Rising Rates. “Banks should position for moderate hikes and a slower pace of hikes than the Fed predicts,” recommends Wiley. Rather than just using uniform bank performance reports or a local peer group, check your bond portfolio against a well-defined national peer group of banks with similar growth rates, loan deposit rates, and liquidity needs.

Deposits. Banks tend to overestimate what portion of their deposits are core deposits. Consider buying/gathering more core deposits than you think you need.

Mergers and Acquisitions. Don’t wait, sell now! Optimism and confidence are at 10-year highs—if you are planning on selling sometime in the next three years, today is better than tomorrow.

Get Capital While You Still Can. Investors, while perhaps overconfident, want to invest in banks right now—so let them.

Real Estate Carries Risk. With the rapid growth of online retailers, store retailers are often overextended. Commercial real estate investment is viewed more often these days as a high risk investment.

Beware of Relying on Credit Scores. Credit scores are often a deficient measure of a consumer’s risk. Look for additional indicators—be wary of putting confidence in credit scores alone.
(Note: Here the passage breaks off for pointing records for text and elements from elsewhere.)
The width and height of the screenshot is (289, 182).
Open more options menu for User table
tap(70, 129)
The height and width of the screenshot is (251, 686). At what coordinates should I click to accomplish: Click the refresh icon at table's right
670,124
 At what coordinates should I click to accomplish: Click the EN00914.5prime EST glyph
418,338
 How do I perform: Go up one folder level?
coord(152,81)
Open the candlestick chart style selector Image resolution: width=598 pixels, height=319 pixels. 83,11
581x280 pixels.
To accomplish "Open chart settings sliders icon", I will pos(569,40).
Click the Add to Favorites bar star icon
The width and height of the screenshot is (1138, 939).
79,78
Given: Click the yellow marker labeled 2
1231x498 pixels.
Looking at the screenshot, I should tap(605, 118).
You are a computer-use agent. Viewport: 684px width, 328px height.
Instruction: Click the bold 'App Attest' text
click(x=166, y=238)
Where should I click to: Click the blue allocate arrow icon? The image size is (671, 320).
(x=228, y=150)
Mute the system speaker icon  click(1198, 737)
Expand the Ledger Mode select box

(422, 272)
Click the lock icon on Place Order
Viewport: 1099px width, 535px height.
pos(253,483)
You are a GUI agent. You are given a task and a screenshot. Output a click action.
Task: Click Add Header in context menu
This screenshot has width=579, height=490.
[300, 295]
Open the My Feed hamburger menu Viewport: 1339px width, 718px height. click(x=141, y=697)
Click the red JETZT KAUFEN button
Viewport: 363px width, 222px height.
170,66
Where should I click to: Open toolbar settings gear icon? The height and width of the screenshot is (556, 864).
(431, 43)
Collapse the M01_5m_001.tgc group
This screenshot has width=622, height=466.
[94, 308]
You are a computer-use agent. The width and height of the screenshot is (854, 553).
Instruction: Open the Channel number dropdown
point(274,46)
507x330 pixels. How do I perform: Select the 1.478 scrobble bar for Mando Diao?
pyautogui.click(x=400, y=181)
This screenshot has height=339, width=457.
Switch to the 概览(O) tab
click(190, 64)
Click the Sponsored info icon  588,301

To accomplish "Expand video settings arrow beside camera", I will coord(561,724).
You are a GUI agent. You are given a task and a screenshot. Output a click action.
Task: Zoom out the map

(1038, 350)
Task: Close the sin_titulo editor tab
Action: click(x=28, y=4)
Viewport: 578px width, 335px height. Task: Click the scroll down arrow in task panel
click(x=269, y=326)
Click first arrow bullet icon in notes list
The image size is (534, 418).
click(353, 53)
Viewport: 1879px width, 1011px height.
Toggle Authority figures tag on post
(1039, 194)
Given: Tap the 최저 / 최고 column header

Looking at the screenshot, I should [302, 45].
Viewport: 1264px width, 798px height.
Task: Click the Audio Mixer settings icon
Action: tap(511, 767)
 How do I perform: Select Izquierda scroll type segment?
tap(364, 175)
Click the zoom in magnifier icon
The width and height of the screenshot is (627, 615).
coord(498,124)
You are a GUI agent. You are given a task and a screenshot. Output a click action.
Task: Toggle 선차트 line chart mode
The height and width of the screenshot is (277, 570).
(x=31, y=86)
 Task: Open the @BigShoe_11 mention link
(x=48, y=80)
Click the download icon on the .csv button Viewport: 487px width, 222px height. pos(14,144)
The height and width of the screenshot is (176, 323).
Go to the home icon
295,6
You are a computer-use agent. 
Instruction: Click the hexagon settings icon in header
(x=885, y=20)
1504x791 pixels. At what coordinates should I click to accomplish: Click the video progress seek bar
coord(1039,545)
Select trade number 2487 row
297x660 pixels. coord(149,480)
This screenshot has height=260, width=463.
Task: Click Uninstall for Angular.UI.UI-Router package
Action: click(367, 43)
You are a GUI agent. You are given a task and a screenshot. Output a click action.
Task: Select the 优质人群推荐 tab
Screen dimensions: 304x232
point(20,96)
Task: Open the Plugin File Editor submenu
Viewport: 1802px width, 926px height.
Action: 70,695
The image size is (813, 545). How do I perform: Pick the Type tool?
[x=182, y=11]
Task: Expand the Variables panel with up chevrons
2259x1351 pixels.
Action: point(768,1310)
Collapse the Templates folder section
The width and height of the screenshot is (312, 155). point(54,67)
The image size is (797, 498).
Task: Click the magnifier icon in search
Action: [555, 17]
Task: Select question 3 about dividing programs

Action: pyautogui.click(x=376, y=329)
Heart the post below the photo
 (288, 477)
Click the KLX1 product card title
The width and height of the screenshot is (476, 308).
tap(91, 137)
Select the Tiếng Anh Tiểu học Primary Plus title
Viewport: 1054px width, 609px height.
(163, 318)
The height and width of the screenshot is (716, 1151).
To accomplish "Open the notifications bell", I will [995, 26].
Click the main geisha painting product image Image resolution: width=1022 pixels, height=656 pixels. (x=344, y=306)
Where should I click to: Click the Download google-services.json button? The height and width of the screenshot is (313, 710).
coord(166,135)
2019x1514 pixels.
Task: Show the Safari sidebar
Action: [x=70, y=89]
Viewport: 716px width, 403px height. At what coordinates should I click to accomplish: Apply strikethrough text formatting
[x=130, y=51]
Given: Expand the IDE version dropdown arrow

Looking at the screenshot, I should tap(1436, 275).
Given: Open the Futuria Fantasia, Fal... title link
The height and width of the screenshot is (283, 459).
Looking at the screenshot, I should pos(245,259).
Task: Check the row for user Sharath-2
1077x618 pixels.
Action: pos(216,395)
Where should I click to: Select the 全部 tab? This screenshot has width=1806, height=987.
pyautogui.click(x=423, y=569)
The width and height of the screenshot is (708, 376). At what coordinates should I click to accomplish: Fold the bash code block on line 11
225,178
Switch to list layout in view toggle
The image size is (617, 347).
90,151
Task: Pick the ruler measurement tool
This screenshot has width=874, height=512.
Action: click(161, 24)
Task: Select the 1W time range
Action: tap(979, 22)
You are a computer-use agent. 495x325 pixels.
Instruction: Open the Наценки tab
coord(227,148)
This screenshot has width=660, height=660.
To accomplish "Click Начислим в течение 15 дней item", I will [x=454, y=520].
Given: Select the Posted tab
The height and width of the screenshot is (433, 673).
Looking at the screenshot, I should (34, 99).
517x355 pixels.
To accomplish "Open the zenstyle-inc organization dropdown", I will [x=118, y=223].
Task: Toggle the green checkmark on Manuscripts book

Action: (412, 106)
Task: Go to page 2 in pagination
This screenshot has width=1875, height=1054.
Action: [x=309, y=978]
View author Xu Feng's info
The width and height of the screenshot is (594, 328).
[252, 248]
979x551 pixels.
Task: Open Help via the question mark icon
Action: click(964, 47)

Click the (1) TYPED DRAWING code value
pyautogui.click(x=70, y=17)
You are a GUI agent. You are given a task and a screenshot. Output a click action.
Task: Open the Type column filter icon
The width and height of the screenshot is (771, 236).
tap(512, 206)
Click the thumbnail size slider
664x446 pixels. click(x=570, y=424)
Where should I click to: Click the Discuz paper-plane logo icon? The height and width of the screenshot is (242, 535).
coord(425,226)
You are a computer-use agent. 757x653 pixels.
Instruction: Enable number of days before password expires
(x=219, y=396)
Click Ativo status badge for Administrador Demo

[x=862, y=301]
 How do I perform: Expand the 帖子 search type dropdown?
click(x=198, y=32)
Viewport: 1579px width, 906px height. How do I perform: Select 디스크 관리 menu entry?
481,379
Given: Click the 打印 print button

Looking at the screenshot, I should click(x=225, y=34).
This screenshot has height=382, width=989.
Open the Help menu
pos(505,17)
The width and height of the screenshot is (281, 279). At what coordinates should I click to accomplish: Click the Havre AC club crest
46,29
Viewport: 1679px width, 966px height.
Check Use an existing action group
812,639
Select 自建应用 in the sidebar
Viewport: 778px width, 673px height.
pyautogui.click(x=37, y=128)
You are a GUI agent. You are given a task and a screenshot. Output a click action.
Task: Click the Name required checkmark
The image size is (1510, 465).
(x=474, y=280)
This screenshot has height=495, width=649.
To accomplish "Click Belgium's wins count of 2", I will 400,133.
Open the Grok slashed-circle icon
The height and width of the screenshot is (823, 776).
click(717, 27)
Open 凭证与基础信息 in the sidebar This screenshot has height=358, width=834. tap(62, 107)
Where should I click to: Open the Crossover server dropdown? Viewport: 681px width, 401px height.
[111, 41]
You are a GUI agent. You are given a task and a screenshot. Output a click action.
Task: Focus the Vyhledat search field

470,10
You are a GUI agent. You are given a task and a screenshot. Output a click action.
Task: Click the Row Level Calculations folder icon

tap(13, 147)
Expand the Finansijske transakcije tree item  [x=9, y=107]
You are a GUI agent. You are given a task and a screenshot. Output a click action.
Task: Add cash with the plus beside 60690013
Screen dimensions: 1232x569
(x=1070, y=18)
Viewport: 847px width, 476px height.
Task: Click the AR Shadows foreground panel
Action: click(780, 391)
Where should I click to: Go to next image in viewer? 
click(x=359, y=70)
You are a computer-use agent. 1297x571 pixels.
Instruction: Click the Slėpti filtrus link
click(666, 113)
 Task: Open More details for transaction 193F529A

Get Ahead of Your Risks. Growing areas of risk include cyber-crime, 401(k) plans, and wealth management—educate yourself on the issues facing these areas and take steps to mitigate your risk.

Marketing. Technology is booming—be sure to invest in digital marketing for computers and mobile devices.

Millennials. This generation holds very different ideas about jobs and work than their parents. Educate yourself about their views and expectations in order to learn how best to utilize and recruit younger workers.